Selon de nombreux textes la pratique formelle permet d’atteindre à de
véritables changements dans la vie quotidienne. En effet, la pratique de la
méditation ne vaut rien sans une attention de tous les instants ; cette
attention doit porter sur notre manière de parler, de traiter les autres, de consommer
nourriture, livres, télévision, films…. Chaque moment de la vie est aussi une
occasion de mieux identifier nos modes de fonctionnement, de renforcer notre
conscience.
Rester modeste
«
Et si j’étais un élu, et que cela allait se révéler pendant ma méditation… Et
si j’avais des pouvoirs… Et si j’allais voir les terres invisibles du Bouddha…»

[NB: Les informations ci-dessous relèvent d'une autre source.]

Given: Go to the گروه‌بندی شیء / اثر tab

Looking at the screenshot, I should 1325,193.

Formulées noires sur blanc, ces interrogations paraissent ridicules. Mais allez
savoir ce que l’ego vous sussurera à l’oreille intérieure, pour peu qu’une expérience
spirituelle inattendue advienne.
Les
maîtres tibétains conseillent de ne pas s’attacher aux expériences : Si nous
faisons un voyage en train, disent certains d’entre eux, nous n’en descendons
pas quand un arbre nous plait ; nous le regardons, puis nous passons à autre
chose. Dans le train de la méditation, c’est pareil. Inutile de descendre en
route parce que nous avons vu des couleurs ou perçu certaines choses.

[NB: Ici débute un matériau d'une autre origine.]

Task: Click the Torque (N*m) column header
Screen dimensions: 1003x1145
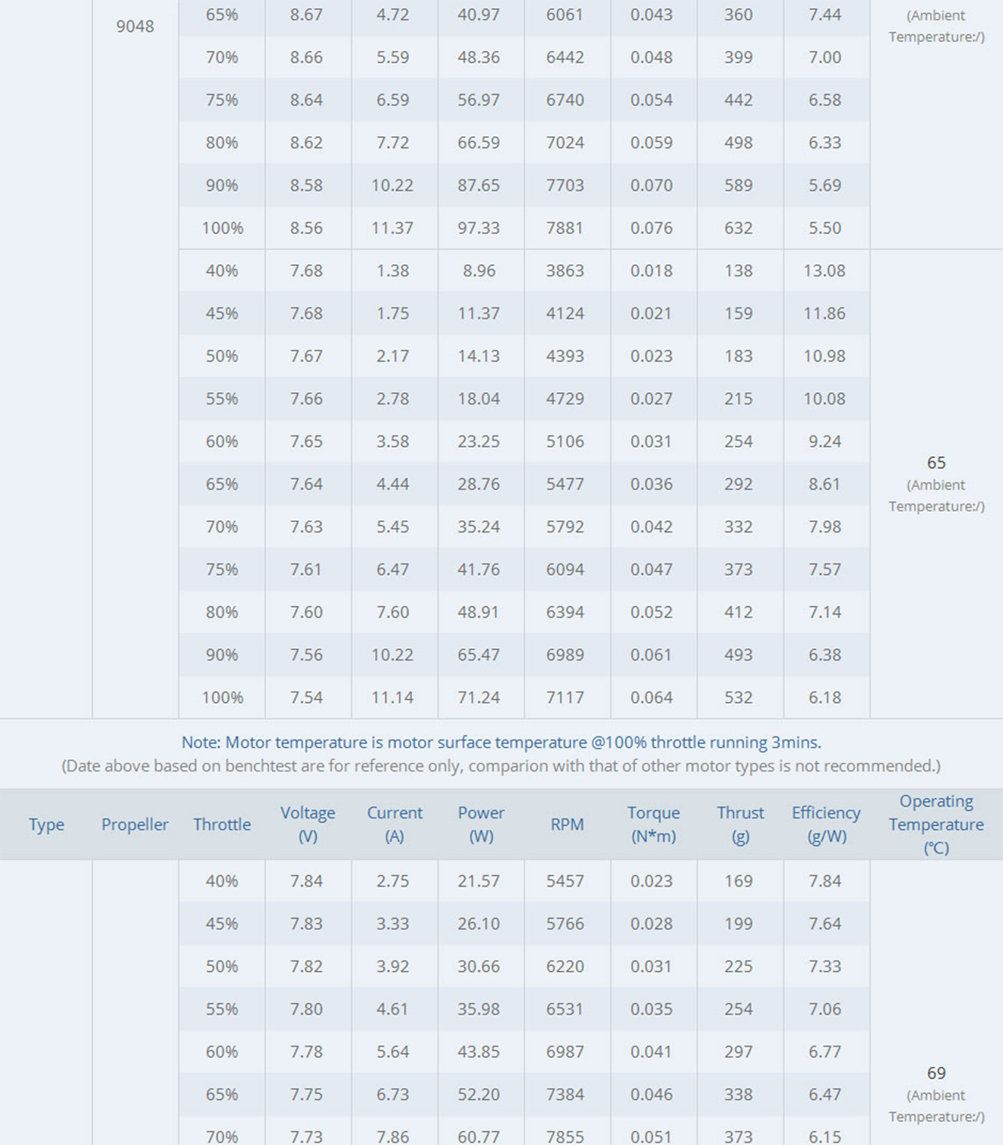Action: pos(653,824)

Finalement, j’ai eu la surprise de voir que ma
pratique méditative avait porté ses fruits, en pleine tourmente. Quand avoir de
la force était une question importante dont dépendait le bien-être de ma
famille, j’ai non seulement trouvé cette force, mais une certaine paix
intérieure ; à l’époque – je venais d’avoir un bébé - je méditais dès que
j’avais quelques minutes, n’importe quand dans la journée, au milieu de la
nuit. C’était une question d’équilibre. Je ne pensais pas. J’accomplissais les
taches l’une après l’autre, économisant ainsi de l’énergie que j’aurais
autrement gaspillé en vaines prises de tête. Cet état de grâce des temps
difficiles n’a pas duré. Mais il a laissé une trace indélébile. Avec le courage
que donne le calme intérieur, rien n’est insurmontable.